Most repairs of nasal defects after NDSC excision using an open rhinoplasty approach have used autologous septal and costal cartilages as graft materials for reconstruction (8-10). Although autologous cartilage is the material of choice for dorsal augmentation, the amount of harvested septal or conchal cartilage is often insufficient; in addition, costal cartilage has been associated with donor site morbidity.
Although we initially attempted to reconstruct the defect in this patient using only septal cartilage, the amount harvested was only about 1.5×1.5 cm2, an amount insufficient for dorsal augmentation. In the nose of Asians, the septal cartilage is relatively small, and younger patients have even smaller amounts of cartilage and require preservation of the large L-strut.

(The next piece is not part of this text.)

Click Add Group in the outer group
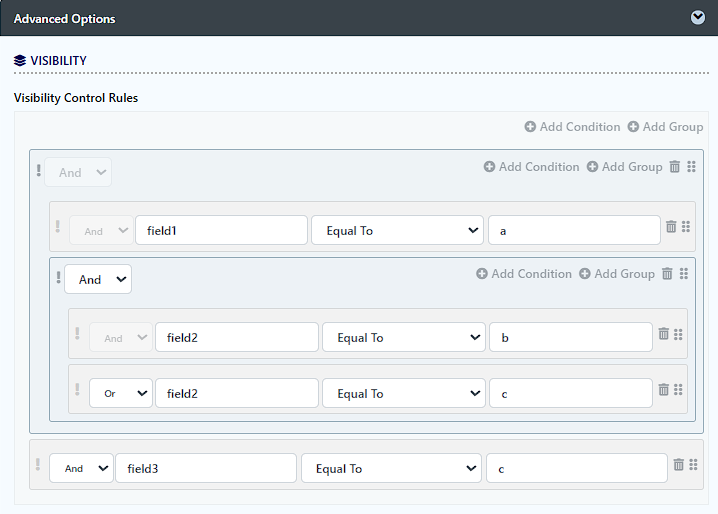Viewport: 718px width, 514px height. [624, 167]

Moreover, in this patient, some dorsal irregularity persisted, and the skin had been thinned by aggressive removal of the ruptured cystic lesion using a microdebrider. Autologous fascia and costal cartilage were also available, but the patient's parents were reluctant to approve a separate donor site incision for harvest. In addition, synthetic graft material has a considerable risk for infection and was therefore inappropriate in this boy, who had preoperative infection and inflammation.

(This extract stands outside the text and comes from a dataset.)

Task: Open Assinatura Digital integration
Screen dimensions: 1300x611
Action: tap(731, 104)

Because of our considerable experience using TPFL for dorsal augmentation, we elected to use TPFL together with crushed septal cartilage to repair the dorsal defect of this patient. When TPFL is used for dorsal augmentation in rhinoplasty procedures, it can be easily cut into the desired shapes and multilayered. Thus, TPFL can provide sufficient thickness to camouflage the dorsum (11). Furthermore, the soft contour of TPFL enables it to be blended well with the overlying skin-soft tissue envelope. TPFL also has the advantage of a low infection rate, the absence of donor site morbidity, and minimal risk for displacement and extrusion. As in our patient, the sinus tract may be ruptured by severe inflammation, making it virtually impossible to completely remove the entire sinus tract. Thus, some remnant of the cystic lesion may remain postoperatively. Another potential benefit of TPFL is its ability to separate the remnant sinus tract from the dorsal skin, thus preventing recurrent skin infection. Unpredictable resorption of TPFL has been observed in 3 (4.3%) out of 69 patients reported in our previous study (11). However, the patient did not show loss of volume at the two-year follow-up.
The open rhinoplasty approach using TFPL can be a useful surgical option as illustrated by the patient presented here.
No potential conflict of interest relevant to this article was reported.